(Beginning of EXTRACT PROVIDED)
BREAKING NEWS: The Oakland Raiders have a plan! I loved Oakland trading down, accumulating more picks and drafting defense. Cornerback D.J. Hayden was a logical selection.

It's right to applaud GM Reggie McKenzie for his draft, but this team has to show improvement, heart and accountability in Year 2 of the Allen/McKenzie program. I don't think owner Mark Davis will be very patient if the Raiders are once again one of the three worst teams in the NFL.

8) Tyrann Mathieu

After getting kicked off the LSU team last year, "Honey Badger" was picked in the third round by the Arizona Cardinals. It goes noted that it was the Cards' great duo of GM Steve Keim and coach Bruce Arians who picked him. These cats are football junkies and won't tolerate nonsense, as evidenced by the fact that the Heisman Trophy candidate reportedly will be subjected to weekly drug tests. The Cardinals are banking on their culture, on Mathieu being reunited with former LSU teammate Patrick Peterson and on the rookie knowing that this is his only chance. He needs to take his job seriously. Mathieu will play free safety after being a corner in college.

9) Jason Pierre-Paul and Justin Tuck

I loved the New York Giants' draft, which was rock solid as always under GM Jerry Reese and coach Tom Coughlin. They spent picks in the first three rounds on the offensive and defensive lines. The Giants didn't add to the back seven on defense, because they believe in a pass rush.

Last season, Pierre-Paul never came close to being as dominant as he was in 2011, drawing rightful criticism. Tuck, meanwhile, looked like a shell of his former self. The Giants' back seven is ordinary -- at best. But if Pierre-Paul and Tuck bounce back, the Giants are division champs. If they don't, it changes everything. All the pressure is on this D-line duo.
(End of EXTRACT PROVIDED)
(Beginning of INFORMATION)
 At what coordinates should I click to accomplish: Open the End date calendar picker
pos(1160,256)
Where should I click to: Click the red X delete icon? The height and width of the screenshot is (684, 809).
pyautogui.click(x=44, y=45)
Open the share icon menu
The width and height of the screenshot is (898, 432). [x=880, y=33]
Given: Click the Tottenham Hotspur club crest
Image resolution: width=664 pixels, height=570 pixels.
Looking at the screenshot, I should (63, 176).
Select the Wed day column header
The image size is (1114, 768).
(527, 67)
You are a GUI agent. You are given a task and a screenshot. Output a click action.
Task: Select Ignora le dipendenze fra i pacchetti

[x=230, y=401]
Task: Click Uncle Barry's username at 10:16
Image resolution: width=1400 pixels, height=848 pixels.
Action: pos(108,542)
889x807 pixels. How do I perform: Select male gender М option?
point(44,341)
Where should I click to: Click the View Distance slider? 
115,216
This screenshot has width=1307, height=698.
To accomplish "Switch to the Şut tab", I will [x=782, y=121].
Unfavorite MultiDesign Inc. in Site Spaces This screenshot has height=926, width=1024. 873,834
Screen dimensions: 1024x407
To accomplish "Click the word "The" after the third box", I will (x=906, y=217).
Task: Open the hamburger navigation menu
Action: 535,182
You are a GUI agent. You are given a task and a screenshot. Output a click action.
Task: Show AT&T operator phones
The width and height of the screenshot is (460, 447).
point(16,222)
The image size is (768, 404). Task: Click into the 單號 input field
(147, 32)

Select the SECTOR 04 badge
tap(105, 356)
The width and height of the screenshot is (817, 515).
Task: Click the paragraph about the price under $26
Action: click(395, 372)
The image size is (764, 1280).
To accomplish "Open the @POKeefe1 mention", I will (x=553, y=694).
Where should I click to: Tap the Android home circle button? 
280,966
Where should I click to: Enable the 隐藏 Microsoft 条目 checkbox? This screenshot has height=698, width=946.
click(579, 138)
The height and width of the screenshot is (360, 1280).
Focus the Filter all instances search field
(End of INFORMATION)
### EXERCISES TO COMPLETE
A) In the NFL draft column, what position will Tyrann Mathieu play for the Arizona Cardinals?
B) Summarize the NFL draft column in three sentences.
C) Please retype the NFL draft column from "BREAKING NEWS: The" to "a logical selection.".

### RESULTS BY TASK
A) Free safety.

B) The Oakland Raiders earned praise for trading down, collecting more picks and drafting defense, but they must show improvement in Year 2 because owner Mark Davis may not be patient with another bottom-three finish. The Arizona Cardinals took Tyrann Mathieu in the third round after he was kicked off the LSU team, and they are counting on their culture and his reunion with Patrick Peterson to keep him on track. The New York Giants' solid draft focused on both lines, and their division hopes depend on Jason Pierre-Paul and Justin Tuck bouncing back.

C)
BREAKING NEWS: The Oakland Raiders have a plan! I loved Oakland trading down, accumulating more picks and drafting defense. Cornerback D.J. Hayden was a logical selection.